It seems hard now to exaggerate
the endless sequels to this small but decisive
act. The lifting of the honest but mediocre Ford
higher into line for appointment as vice president
amid the ruin of president Richard Nixon and his
vice president, Spiro Agnew; Ford's lackluster, if
relatively harmless, interval in the Oval Office
and later as party leader with the abject passing
of the Republican Party to Ronald Reagan in 1980;
Ellsworth's boosting of Rumsfeld into prominent
but scandal-immune posts under Nixon; and then,
during Ford's presidency, Rumsfeld's reward, his
elevation to White House chief of staff, and with
him the rise of one of his aides from the Nixon
era, a previously unnoticed young Wyoming
reactionary named Dick Cheney; next, in 1975-76,
the first Rumsfeld tenure at a Vietnam-disgraced
but impenitent Pentagon that would shape his
fateful second term after 2001; and eventually, of
course, the Rumsfeld-Cheney monopoly of power in a
George W Bush White House followed by their
catastrophic policies after September 11, 2001 -
all derived from making decent, diffident Gerry
Ford minority leader that forgotten winter of
1964.
Burial party They were
Nixon men. Rumsfeld and Cheney rose via the
half-shunned political paternity of a cynical
president who abided and used some he distrusted,
even came to deplore. Brought into Nixon's 1968
presidential campaign through Ellsworth's
influence, Rumsfeld fell into an opportune role -
spying on the Democratic Convention in Chicago,
which exploded in the infamous "police riot"
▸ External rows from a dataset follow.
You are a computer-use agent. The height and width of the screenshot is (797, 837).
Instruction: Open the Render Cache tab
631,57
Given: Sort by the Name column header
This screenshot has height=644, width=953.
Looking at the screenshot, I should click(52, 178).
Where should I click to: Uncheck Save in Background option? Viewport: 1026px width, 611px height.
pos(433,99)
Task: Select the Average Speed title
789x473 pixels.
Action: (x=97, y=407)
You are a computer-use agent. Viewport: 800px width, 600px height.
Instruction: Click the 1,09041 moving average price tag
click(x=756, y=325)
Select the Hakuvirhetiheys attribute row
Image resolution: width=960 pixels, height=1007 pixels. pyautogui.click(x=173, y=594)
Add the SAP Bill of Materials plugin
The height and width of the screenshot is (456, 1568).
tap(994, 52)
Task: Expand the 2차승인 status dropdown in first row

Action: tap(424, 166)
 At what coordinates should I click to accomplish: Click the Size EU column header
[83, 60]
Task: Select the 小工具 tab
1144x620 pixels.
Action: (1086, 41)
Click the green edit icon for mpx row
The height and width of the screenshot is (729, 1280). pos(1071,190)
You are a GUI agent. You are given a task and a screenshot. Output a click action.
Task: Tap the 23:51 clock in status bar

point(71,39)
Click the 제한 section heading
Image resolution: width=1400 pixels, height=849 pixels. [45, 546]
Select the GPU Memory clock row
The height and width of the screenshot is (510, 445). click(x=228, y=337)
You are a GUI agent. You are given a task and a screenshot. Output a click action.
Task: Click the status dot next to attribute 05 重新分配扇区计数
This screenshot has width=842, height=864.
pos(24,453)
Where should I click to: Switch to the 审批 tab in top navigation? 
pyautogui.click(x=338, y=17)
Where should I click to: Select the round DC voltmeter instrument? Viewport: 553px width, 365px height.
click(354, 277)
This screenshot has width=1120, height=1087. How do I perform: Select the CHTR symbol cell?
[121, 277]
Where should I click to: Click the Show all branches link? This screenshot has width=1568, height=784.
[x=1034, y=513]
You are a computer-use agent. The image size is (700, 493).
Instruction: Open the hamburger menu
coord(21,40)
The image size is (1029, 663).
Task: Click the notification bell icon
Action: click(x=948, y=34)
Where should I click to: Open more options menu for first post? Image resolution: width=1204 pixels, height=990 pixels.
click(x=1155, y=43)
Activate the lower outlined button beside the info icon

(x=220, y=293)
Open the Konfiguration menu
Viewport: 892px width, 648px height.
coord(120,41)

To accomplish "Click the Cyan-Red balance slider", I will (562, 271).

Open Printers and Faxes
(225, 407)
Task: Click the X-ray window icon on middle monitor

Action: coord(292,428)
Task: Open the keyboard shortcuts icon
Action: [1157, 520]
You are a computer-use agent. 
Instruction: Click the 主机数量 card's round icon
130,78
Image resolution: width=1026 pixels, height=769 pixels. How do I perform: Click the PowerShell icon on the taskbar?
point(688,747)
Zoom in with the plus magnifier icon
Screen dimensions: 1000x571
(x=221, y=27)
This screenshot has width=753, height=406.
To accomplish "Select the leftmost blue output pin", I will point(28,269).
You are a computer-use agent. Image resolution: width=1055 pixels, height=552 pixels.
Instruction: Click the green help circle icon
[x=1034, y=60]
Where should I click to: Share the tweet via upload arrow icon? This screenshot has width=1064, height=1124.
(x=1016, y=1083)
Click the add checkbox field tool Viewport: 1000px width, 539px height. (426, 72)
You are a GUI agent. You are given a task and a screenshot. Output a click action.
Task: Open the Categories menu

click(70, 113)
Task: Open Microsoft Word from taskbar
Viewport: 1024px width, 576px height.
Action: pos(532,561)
against anti-war demonstrators that tore apart the
Democrats and lent the spy's reports unexpected
gravity. (Among faces in the crowd watching the
mayhem was another onlooker out of a comfortable
Republican Chicago suburb, a 21-year-old Wellesley
student from Park Ridge named Hillary Rodham.)
Though he gained attention in the Democrats'
disaster, Rumsfeld ran up against Nixon's equally
barbed campaign manager, Bob Haldeman, and,
despite their election victory, returned to
Congress in 1969 without reward.
Bipartisan collusion rescued him. By 1968,
president Lyndon Johnson's four-year-old Office of
Economic Opportunity (OEO), the heralded
anti-poverty program with its grassroots
"Community Action" and its Legal Services for the
poor, had become a potential success story - and
thus anathema for powerful Democrats as well as
Republicans. Denied a 1964 cigarette tax (which
would have funded it securely) by the tobacco
lobby, then starved by the sinking of resources
into the maw of the Vietnam War, OEO was
ultimately doomed when the nascent political,
economic and legal assertiveness it nurtured among
the 30 million to 50 million dispossessed
threatened the hold of vested-interest donors and
the mingled power bases of governors and mayors,
congress members and legislators of both parties.
As early as 1966 they began trooping in numbers
through the Old Executive Office Building -
liberal and conservative but uniformly
self-preserving, the single party of incumbent
power - to lobby vice president Hubert Humphrey,
who planned to cut the program when he himself
became president.
With Nixon's victory
over Humphrey, OEO's death became a certainty,
though a tough infighter was needed as director to
take out the agency's life-support systems. Nixon
first ignored the appointment; then, later in
1969, at the urging of ranking Senate and House
Democrats as well as Ford and Ellsworth, named
Rumsfeld to the post. He, in turn, chose as his
deputy Princeton pal Frank Carlucci, already off
to a buccaneering start in the Foreign Service
amid early-1960s CIA coups and assassinations in
the Congo. The writ was plain. On Capitol Hill,
they called Rumsfeld "the undertaker".
So
it was that a slight, already balding 28-year-old
Republican congressional intern, Richard Bruce
Cheney, soon steered to the new OEO director a
12-page memo setting out how to run the agency in
a way that would kill what they all deplored.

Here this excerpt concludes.